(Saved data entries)
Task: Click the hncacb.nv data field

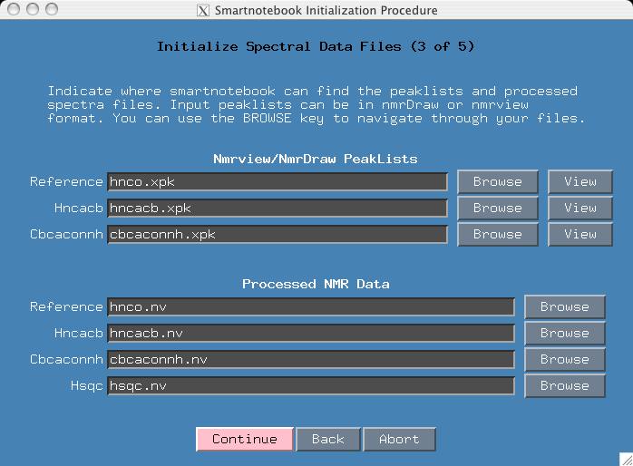Action: pyautogui.click(x=310, y=333)
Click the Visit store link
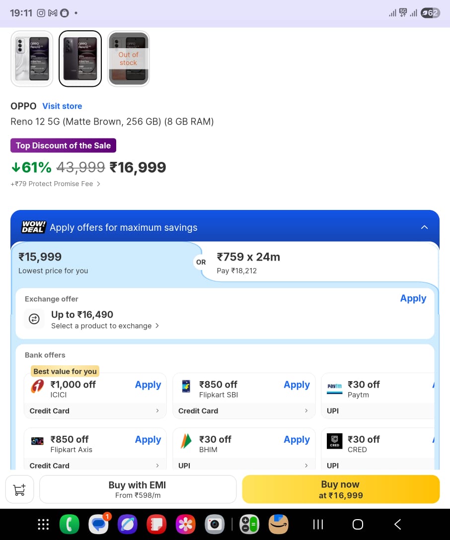The image size is (450, 540). point(62,106)
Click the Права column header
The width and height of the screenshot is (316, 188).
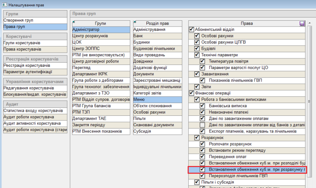tap(247, 24)
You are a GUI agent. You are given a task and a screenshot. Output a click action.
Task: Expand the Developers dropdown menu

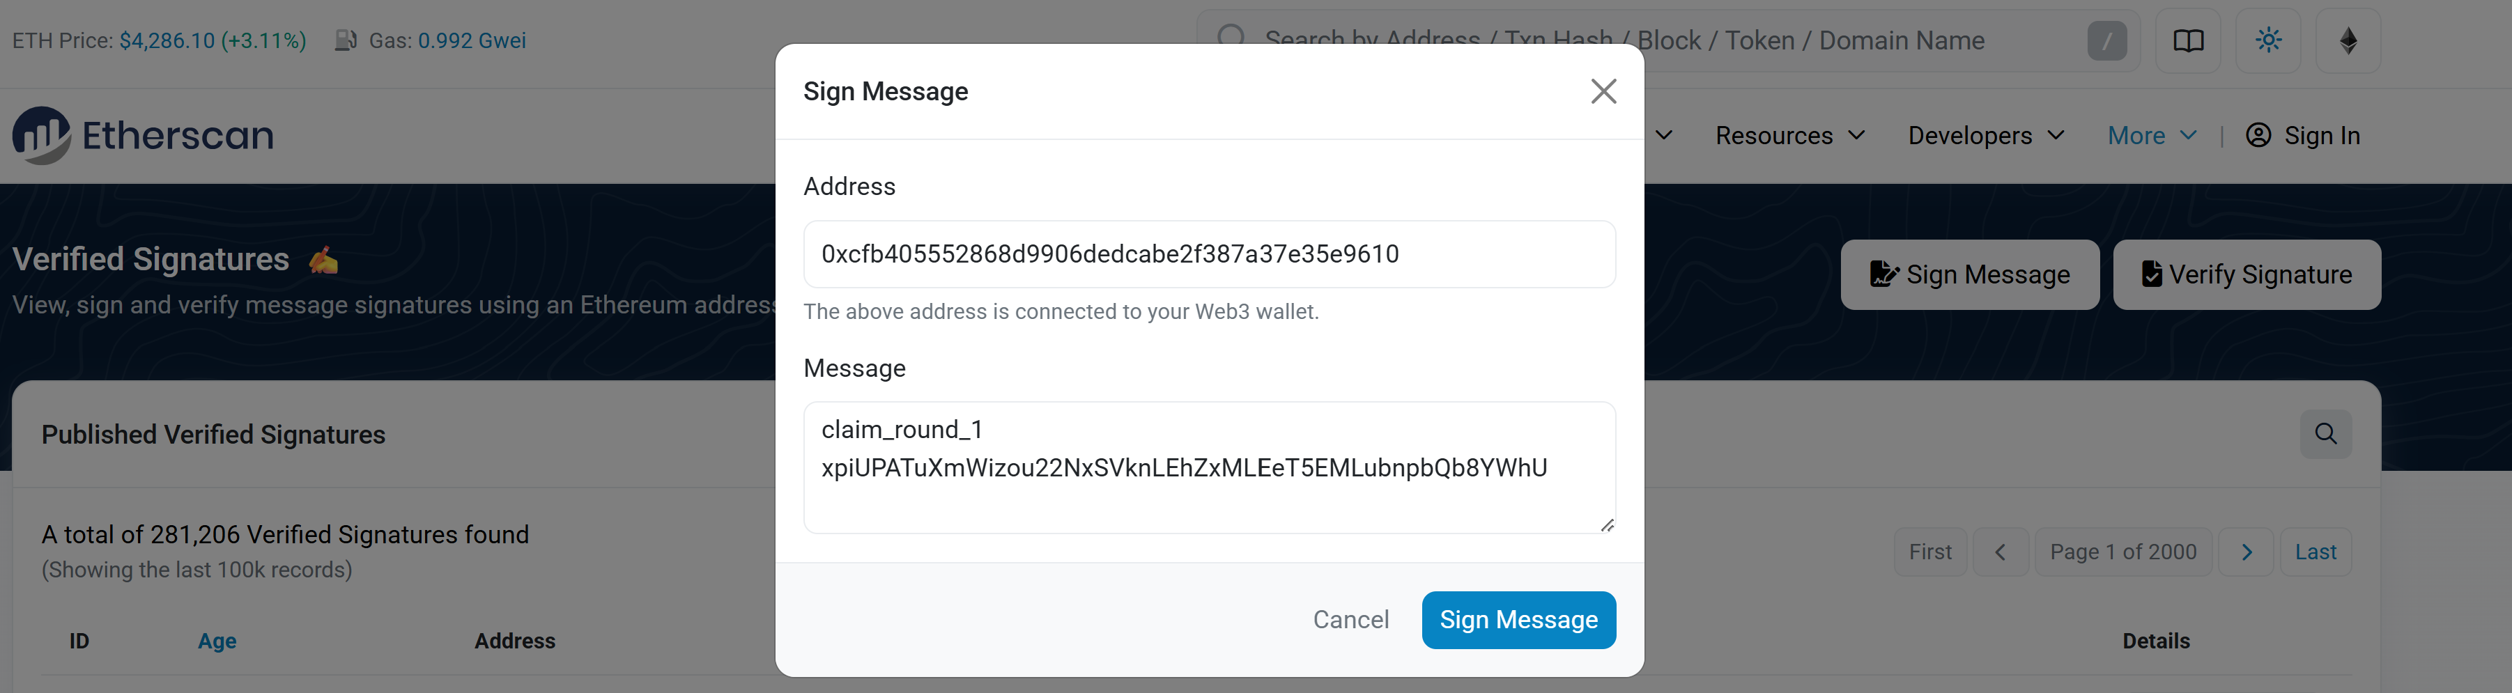[x=1985, y=135]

### [PROBLEM REQUIREMENTS]
If an entry holds a picture, skip the picture and print the rest of the data exactly.

### [ANSWER BOX]
Task: Click the hncacb.nv data field

Action: pyautogui.click(x=310, y=333)
Click the Visit store link
The image size is (450, 540). point(62,106)
Click the Права column header
The width and height of the screenshot is (316, 188).
tap(247, 24)
You are a GUI agent. You are given a task and a screenshot. Output a click action.
Task: Expand the Developers dropdown menu

[x=1985, y=135]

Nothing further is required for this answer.